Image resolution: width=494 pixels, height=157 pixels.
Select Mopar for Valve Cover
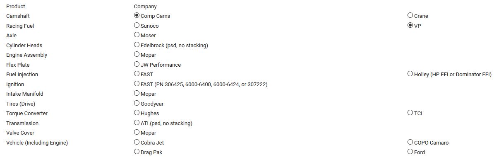[137, 132]

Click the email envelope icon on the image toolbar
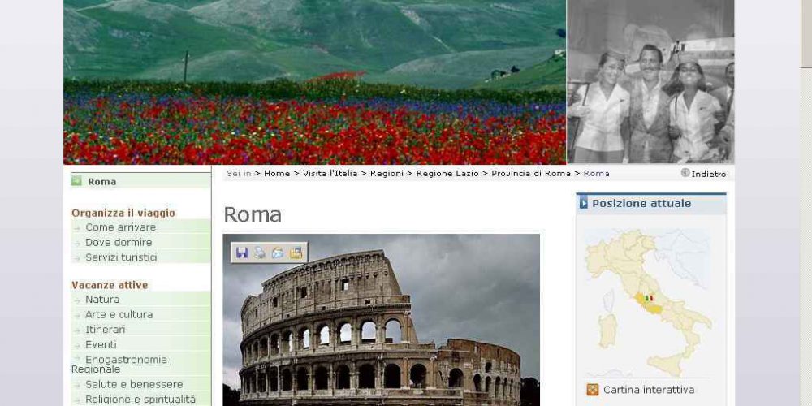pos(278,253)
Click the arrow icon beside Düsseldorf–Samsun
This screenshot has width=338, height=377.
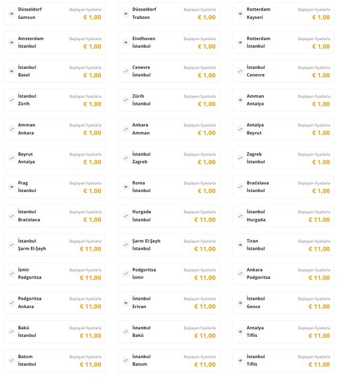click(12, 14)
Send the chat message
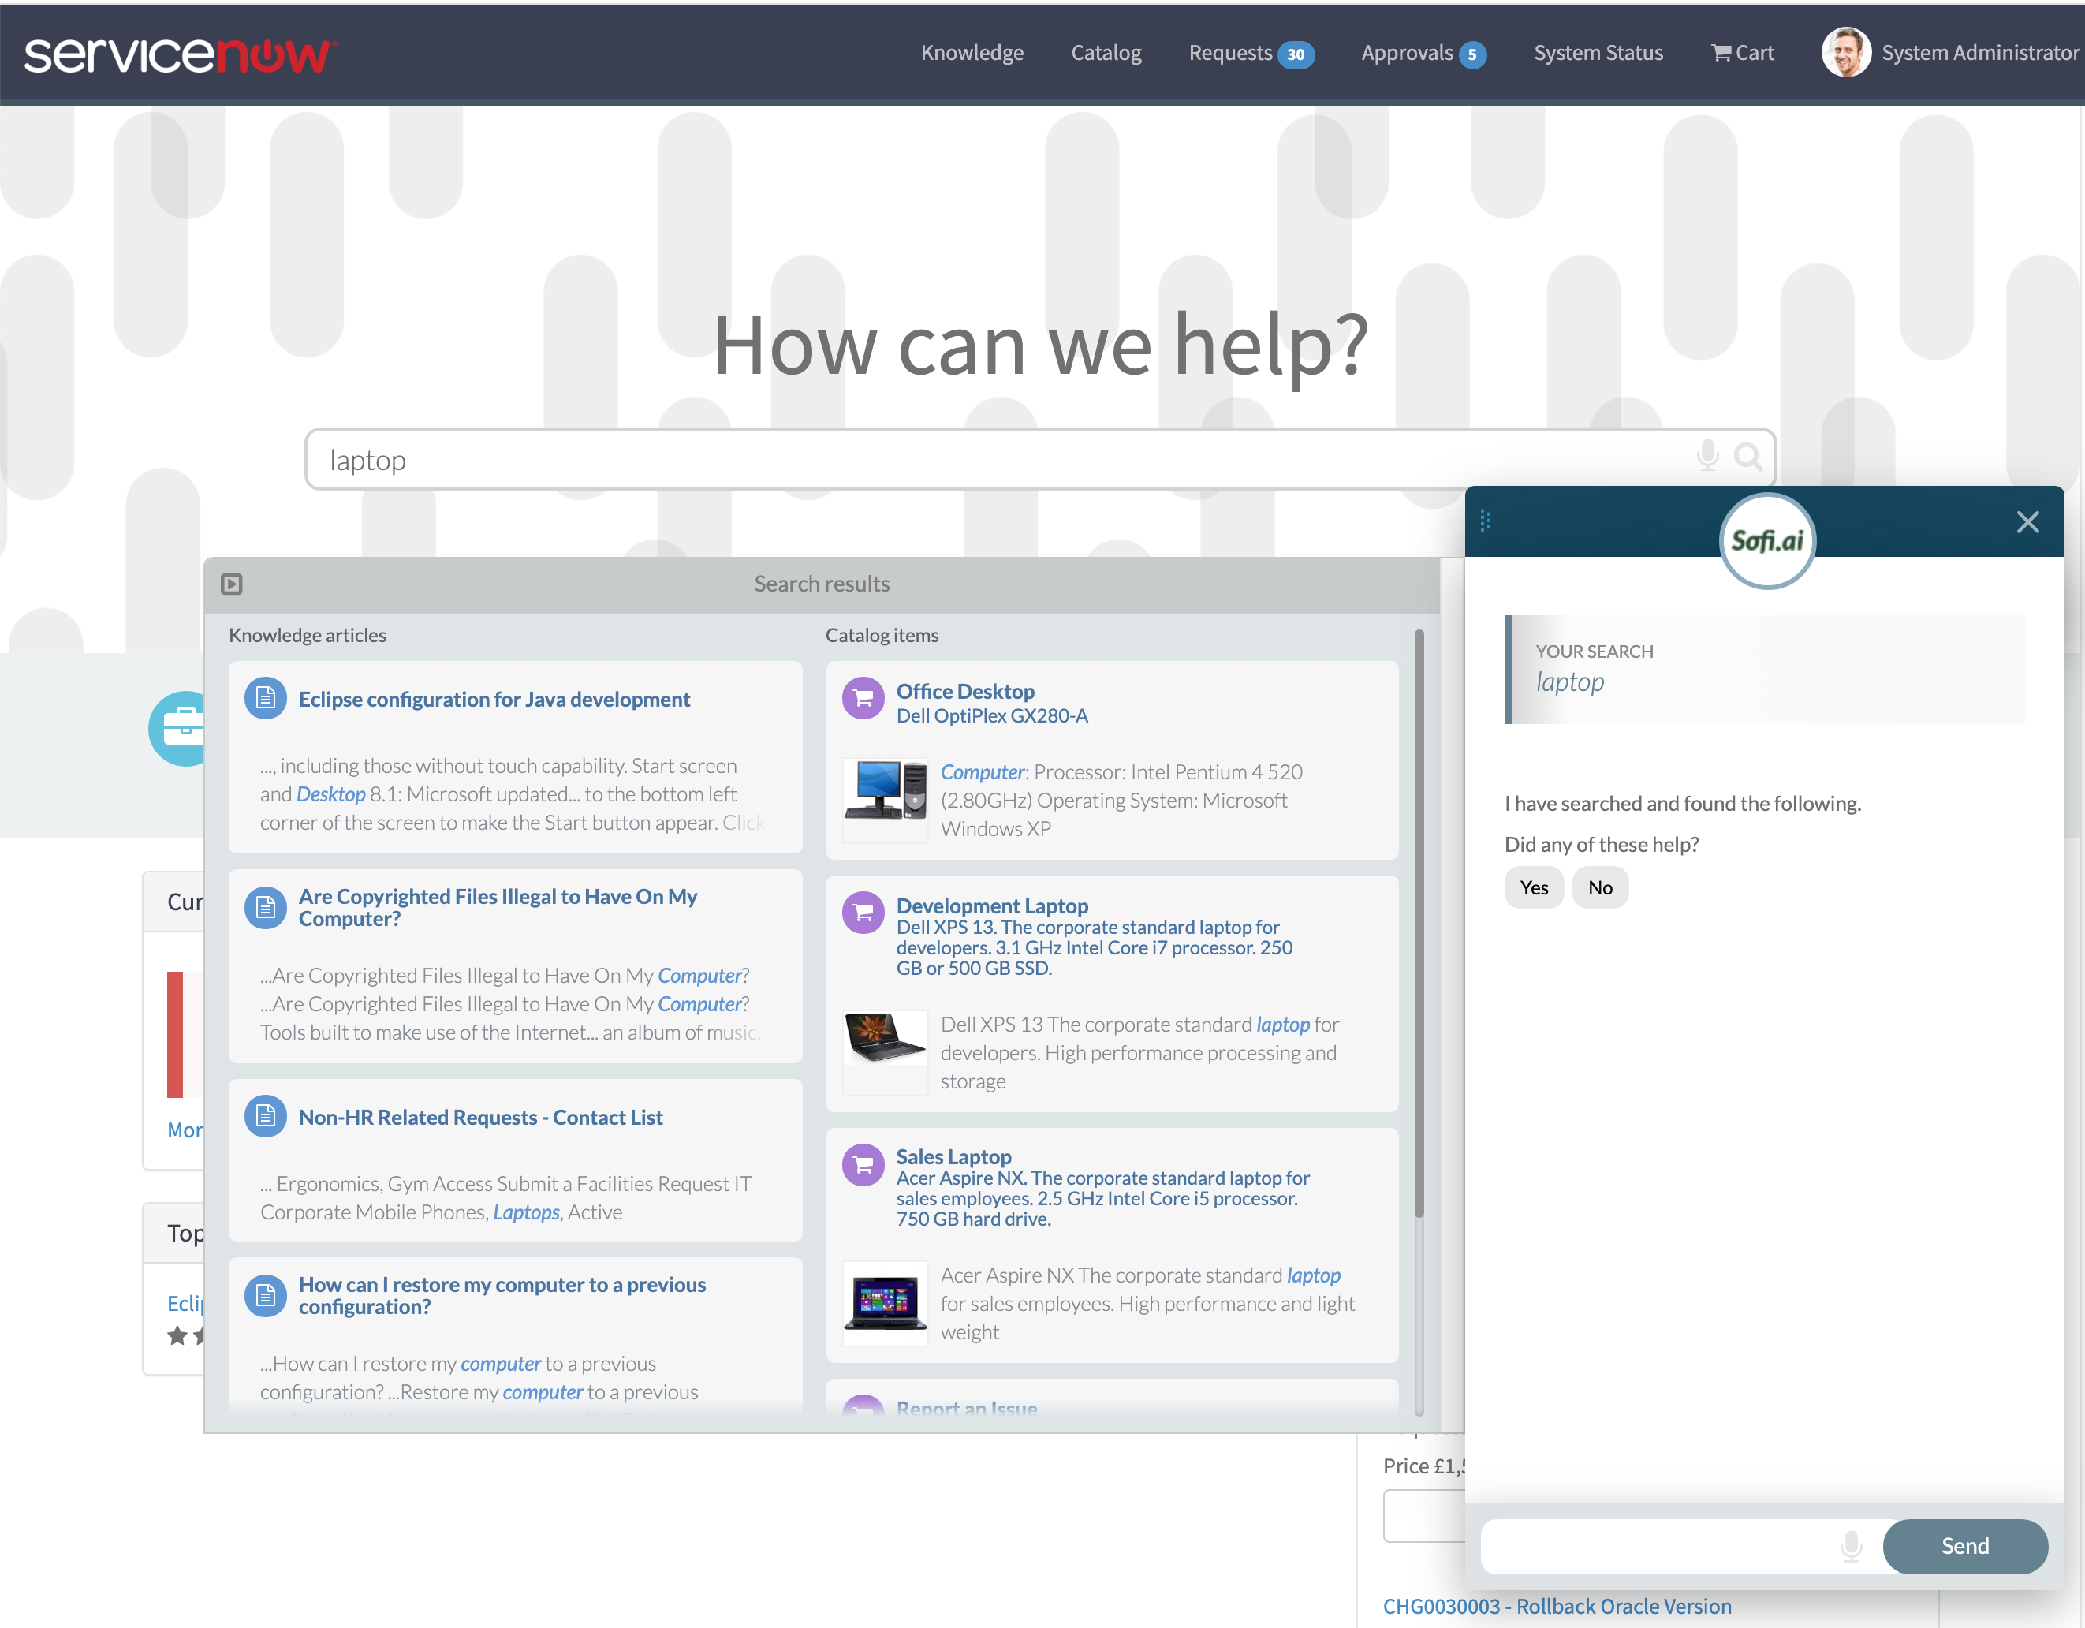 (1964, 1546)
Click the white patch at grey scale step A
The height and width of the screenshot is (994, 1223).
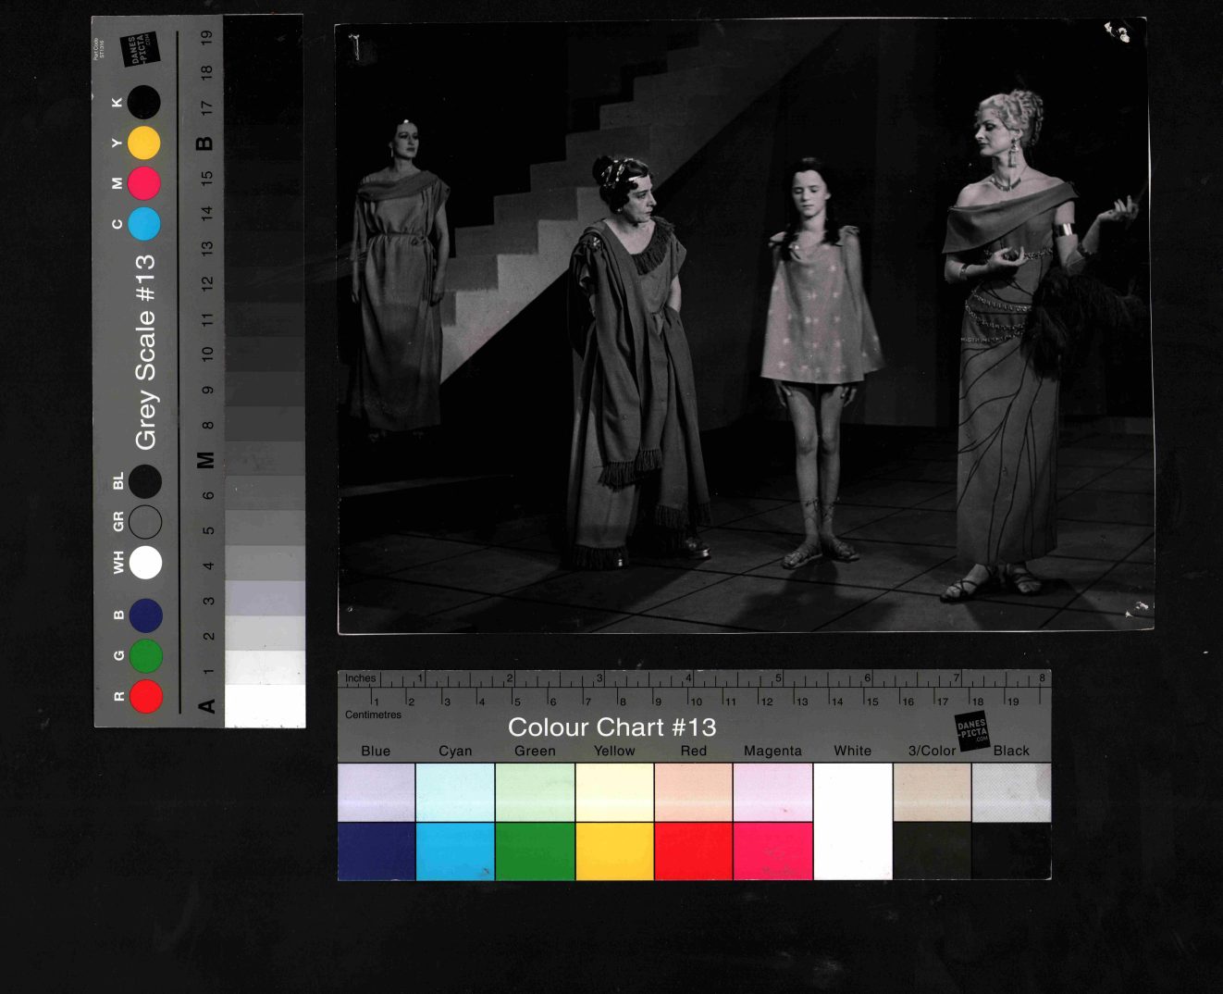(265, 706)
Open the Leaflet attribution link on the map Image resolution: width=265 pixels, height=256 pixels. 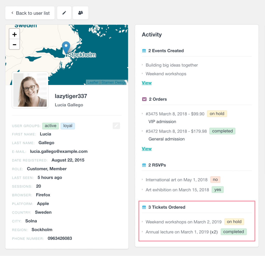[93, 82]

• • • • • • •

▸ **Task description**
Copy out everything from the start of the items down to the line that contains "click(12, 14)", including that line, and leave the pictures out of your answer.

▸ **Task response**
Image resolution: width=494 pixels, height=157 pixels.
Select Mopar for Valve Cover
[137, 132]

Click the email envelope icon on the image toolbar
pos(278,253)
Click the arrow icon beside Düsseldorf–Samsun
This screenshot has width=338, height=377.
click(12, 14)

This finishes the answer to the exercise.